### Given records
[Start of Attachment]
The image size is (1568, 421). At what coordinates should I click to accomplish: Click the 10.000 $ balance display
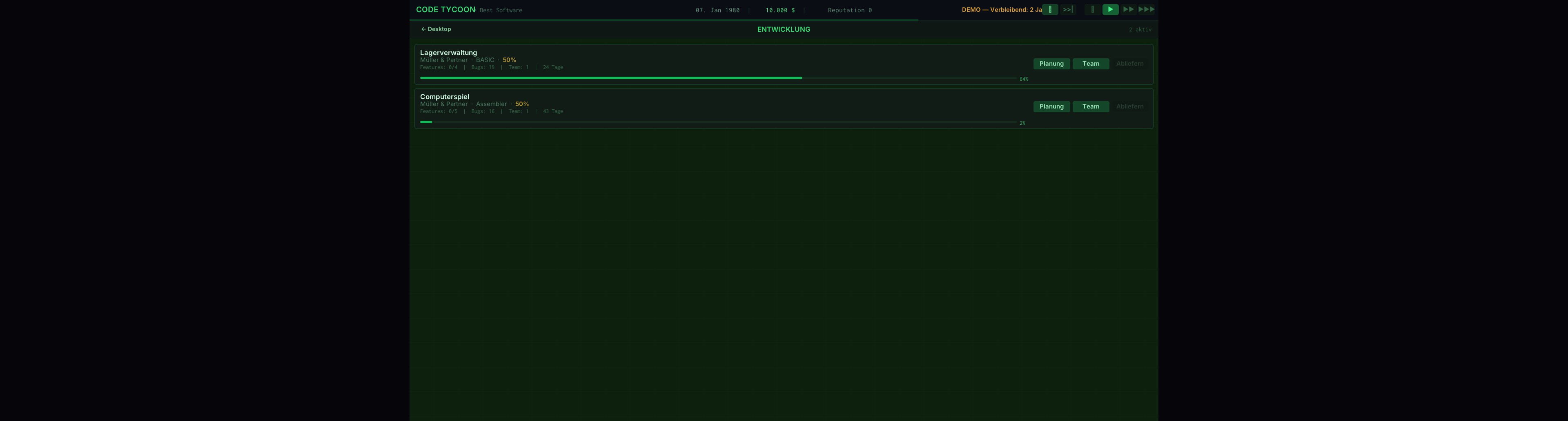(780, 10)
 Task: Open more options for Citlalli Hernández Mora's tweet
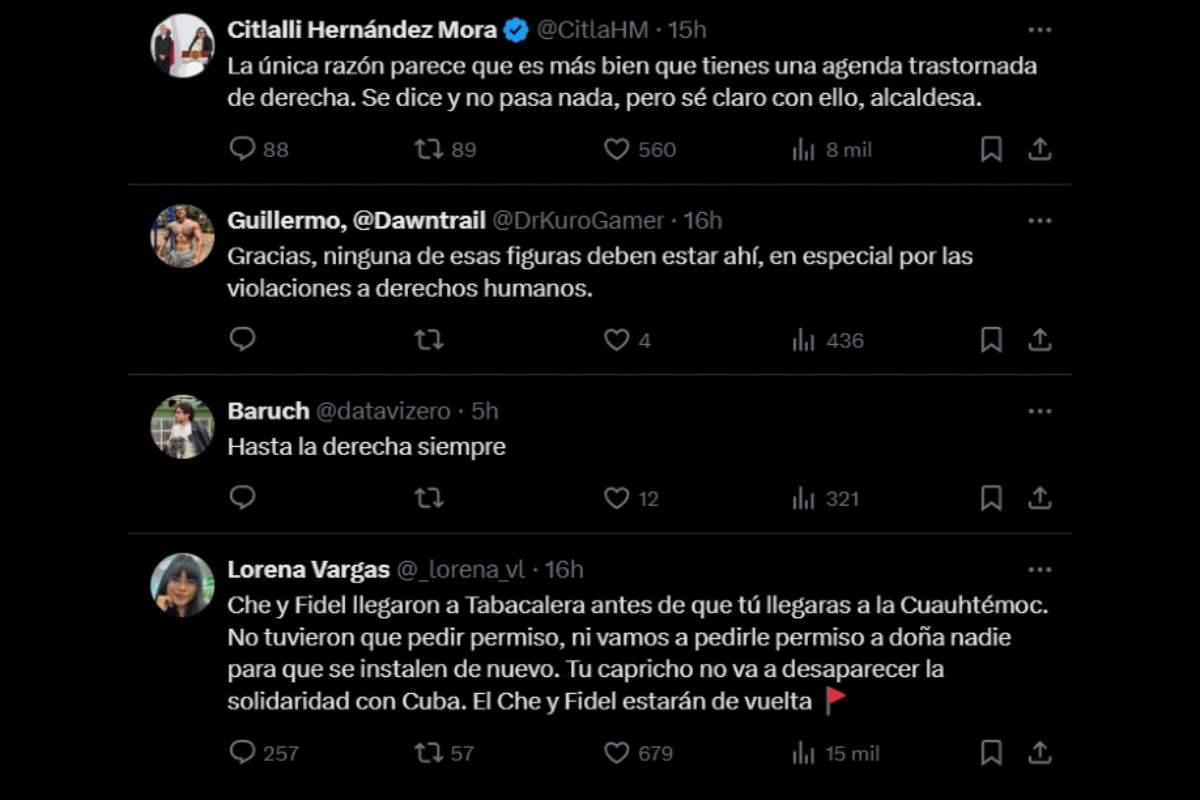tap(1040, 29)
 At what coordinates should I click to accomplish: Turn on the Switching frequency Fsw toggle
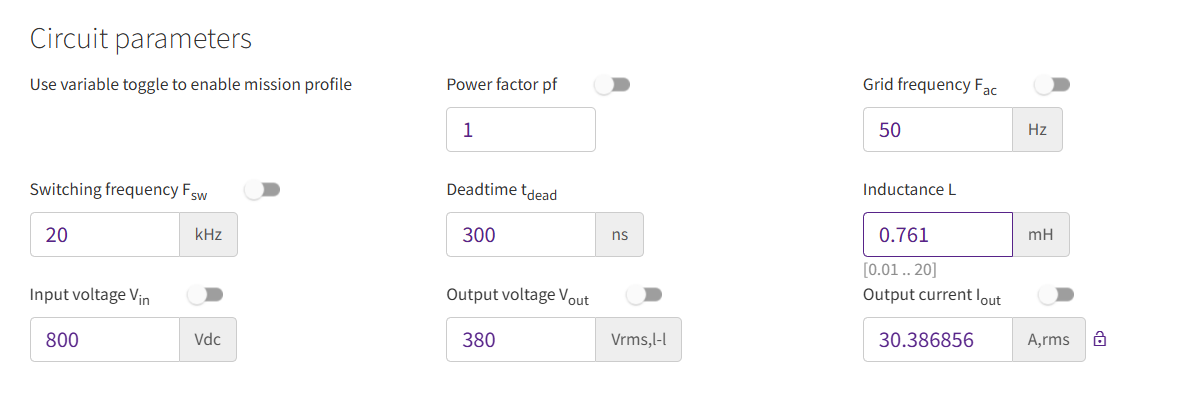[x=262, y=191]
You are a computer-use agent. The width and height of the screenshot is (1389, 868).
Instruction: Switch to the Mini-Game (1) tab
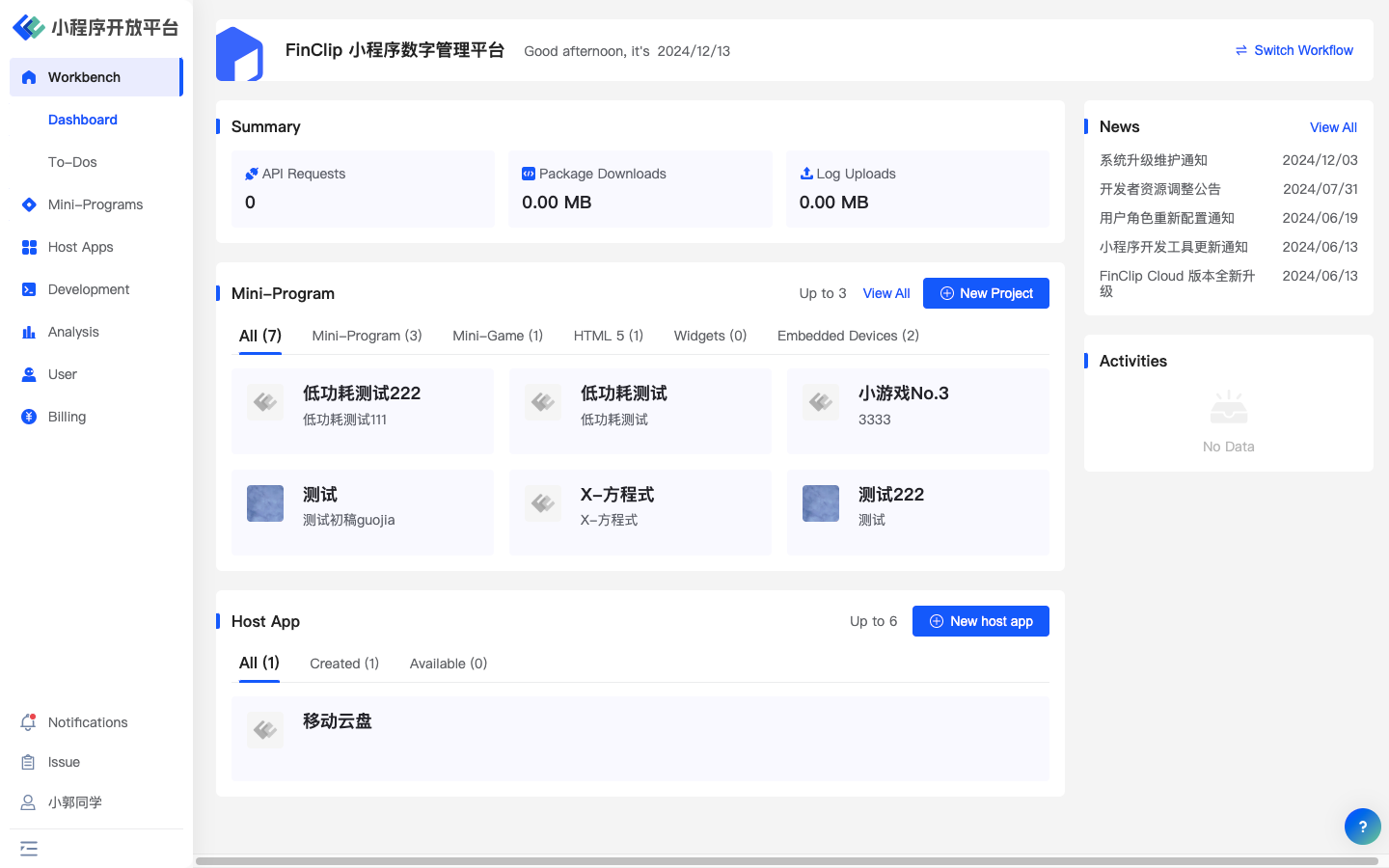pos(498,336)
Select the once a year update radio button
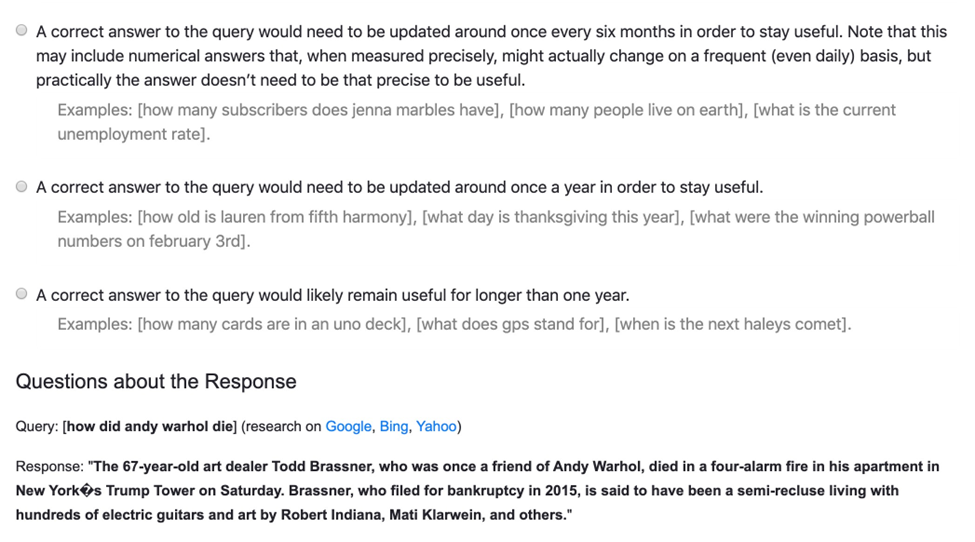The image size is (975, 542). 22,186
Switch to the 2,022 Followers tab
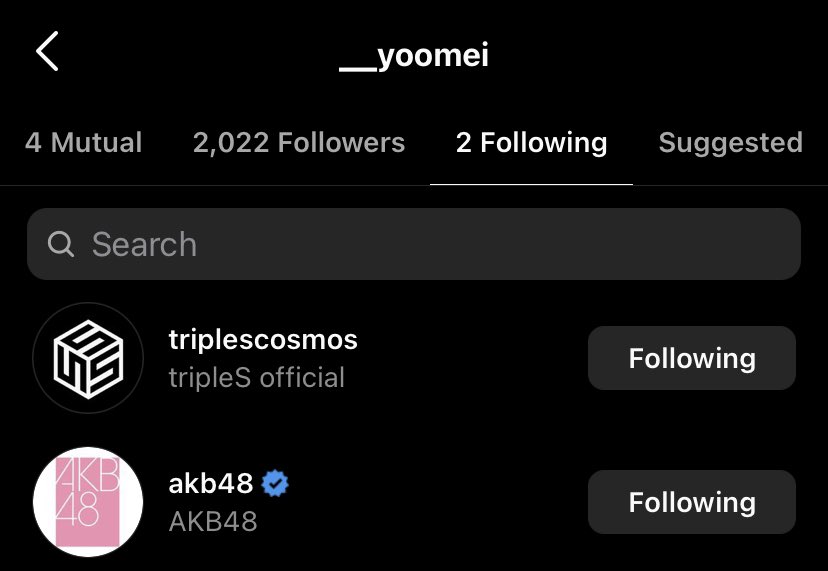The height and width of the screenshot is (571, 828). tap(299, 143)
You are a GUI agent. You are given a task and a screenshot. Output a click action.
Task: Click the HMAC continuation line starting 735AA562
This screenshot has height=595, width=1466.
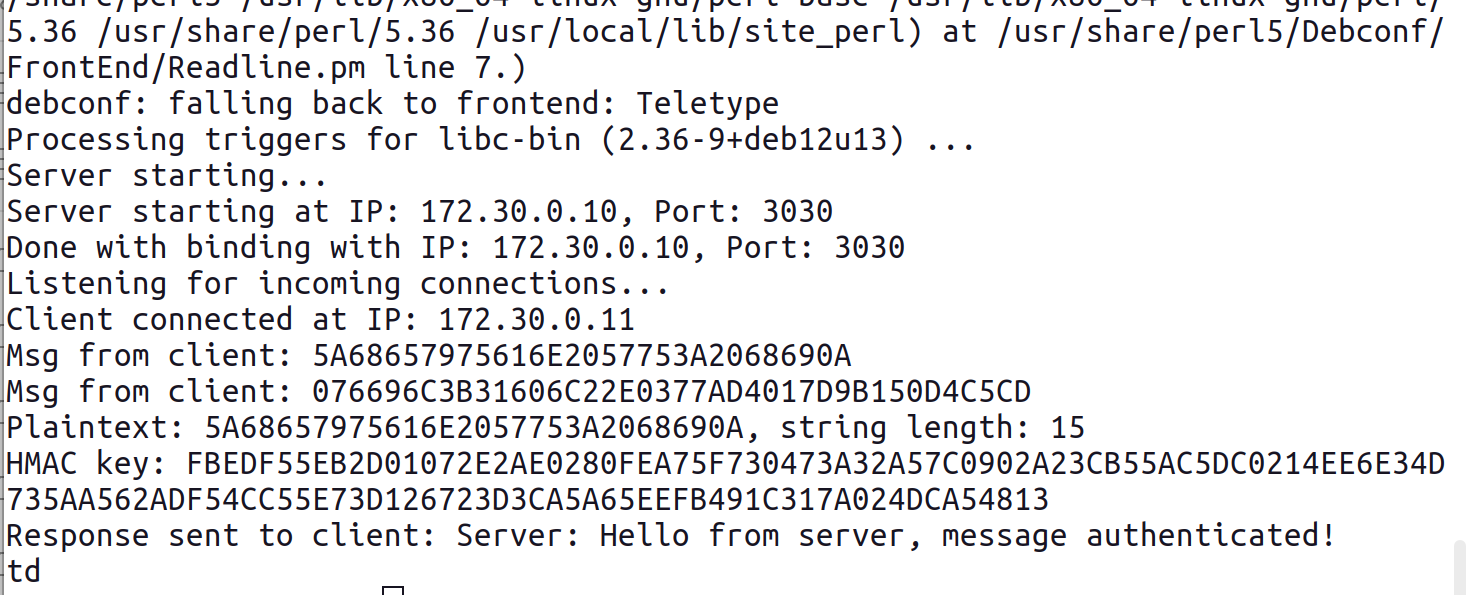pos(527,500)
[End of Attachment]
### Exercise
Everything from the line containing "Switch to the 2,022 Followers tab" through the last line of the records above is to be reproduced exactly, except the pictures.

### Solution for this problem
Switch to the 2,022 Followers tab
The height and width of the screenshot is (571, 828). tap(299, 143)
You are a GUI agent. You are given a task and a screenshot. Output a click action.
Task: Click the HMAC continuation line starting 735AA562
This screenshot has height=595, width=1466.
pos(527,500)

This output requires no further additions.